Robert, c. 1155; Nicholas, c. 1175; Albred, c. 1200; Richard, c. 1208; Nicholas, c. 1215; John, c. 1220; Reginald, c. 1230; Peter, c. 1252; Robert, c. 1289; Ralph, 1316–36; John de Lichfield, 1336–46; Simon de Sutton, 1346–56; Ralph de Derby, 1356–99; William of Tutbury, 1399; William Maynesin, c. 1411; Wystan Porter, died 1436; John Overton, 1436; John Wylne, 1438–71; Thomas Sutton, 1471–86; Henry Prest, 1486–1503; William Derby, 1503–8; John Young, 1508.
The fourth section of these outline memorials of Repton belongs to the school, which has this year (1907) celebrated its seventh jubilee. The founder of Repton School was descended from Henry Porte, a merchant of Westchester (i.e., Chester, west of Manchester). He had a son, also Henry, a mercer, of the same city. His son John was a Justice of the King’s Bench in the reign of Henry VIII., who conferred upon him, after the dissolution of the monasteries, the manor, together with the rectory and advowson of the vicarage of Etwall; these passed to his son, Sir John Porte (created a Knight of the Bath at the coronation of Edward VI.), the founder of Repton School. He was educated at Brasenose College, Oxford, in which his father is said to have provided “stipends for two sufficient and able persons to read and teach openly in the hall—the one philosophy, the other humanity,” one of which “stipends” or lectureships was conferred on his son. Like his father, he was married twice. His first wife was Elizabeth, daughter of Sir Thomas Giffard, by whom he had two sons, who predeceased him, and three daughters, Elizabeth, who married Sir Thomas Gerrard, knight of Bryn, co. Manchester; Dorothy, who married George Hastings, Earl of Huntingdon; and Margaret, who married Sir Thomas Stanhope, knight, of Shelford, co. Nottingham. From these three daughters the present hereditary governors of Repton School, Lord Gerard, Earl Loudoun, and Earl Carnarvon, trace their descent. By his second wife, Dorothy, daughter of Sir Anthony Fitzherbert, of Norbury, he had no children.
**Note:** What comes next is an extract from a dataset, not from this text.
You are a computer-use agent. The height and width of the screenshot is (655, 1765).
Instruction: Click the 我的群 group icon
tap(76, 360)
In the year 1553 Sir John was one of the “knights of the shire” for the County of Derby, and served the office of High Sheriff for the same county in 1554. In 1556 he sat with Ralph Baine, Bishop of Lichfield, and the rest of the Commissioners, at Uttoxeter, in Staffordshire, “to search out heresies and punish them.”—Strype, Memorials, vol. iii., part 2, p. 15.
On the 6th of June, 1557, he died, and was buried in Etwall church. Built against the south wall in the chancel is “a comely and handsome tomb of pure marble,” under which lie the bodies of Sir John and his two wives. “Set and fixed, graven in brass,” are portrait figures of Sir John, his wives, and children.
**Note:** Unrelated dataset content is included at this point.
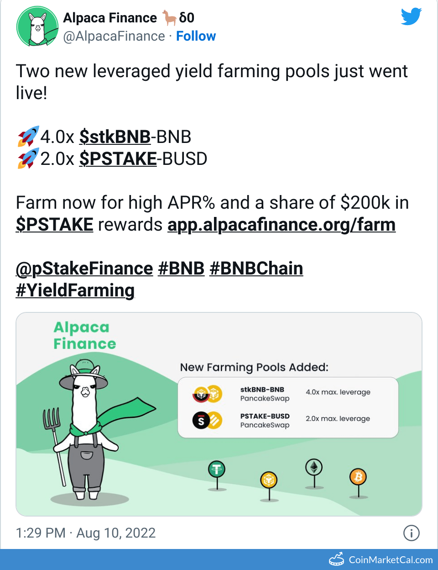Open the @pStakeFinance mention

coord(84,269)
By will, dated the 9th of March, 1556, Sir John gave and devised to his executors, Sir Thomas Giffard, knight; Richard Harpur, Esquire; Thomas Brewster, Vicar of Etwall, and others, certain estates in the counties of Derby and Lancaster for the foundation and maintenance of an almshouse at Etwall, and a grammar school at Etwall or Repton.
As we read in the report made to the Charity Commissioners in 1867—
“Sir John had no property at Repton. His executors were probably induced to establish the school there, rather than at Etwall, by finding the refectory of the building of the dissolved priory well adapted to the purpose. By indenture, dated 12th June, I Eliz. 1558, Gilbert Thacker, the grantee of the site of the priory, in consideration of £37 10. ‘bargained and sold to Richard Harpur, serjeant-at-law, John Harker, and Simon Starkey, three of the executors of Sir John Port ... one large great and high house near the kitchen of the same Gilbert Thacker, in Repton, commonly called the Feringre (Fermery or Infirmary of the priory) ... upon which the schoolmaster’s lodgings were then newly erected, together with all the rooms, both above and beneath, of the same long house, ... also one large void room or parcel of ground upon the east part ... lately called the Cloyster, and one other room thereto adjoining, lately called the Tratrye (Fratry), as the same was then inclosed with a new wall, to the intent that the same should be a schoolhouse, and so used from time to time thereafter.’”—(See page 43 of the Report.)
The erection of “schoolmaster’s lodgings, with rooms above and below,” on the ruins of the Priory, referred to above, makes it very difficult to identify the present Priory with the original building. As Mr. St. John Hope writes in the 1884 volume of the Journal of the Derbyshire Archæological Society:
“The western side of the claustral buildings consisted of the block under the charge of the cellarer, called the cellarium. It is here complete to the roof as far as the structure is concerned, but the original round-headed windows (with the exception of one) have been superseded by larger ones, and sundry partitions and insertions have quite destroyed its ancient arrangements. The cellarium appears to be the only remaining part of the original Norman monastery, built when the canons migrated from Calke, in the middle of the twelfth century.”
The ground floor consisted of a large room, divided by a row of six massive Norman circular columns, with scalloped or plain capitals; four of these remain. At the southern end of the west side is a slype or entrance to the cloister; at the northern end are three rooms, probably the kitchen larder; and from the appearance of the third—with its groined roof, the ribs of which were intended to be ornamented with the dog-tooth moulding, which was begun and never finished—it was used by the cellarer as a “plate house,” etc.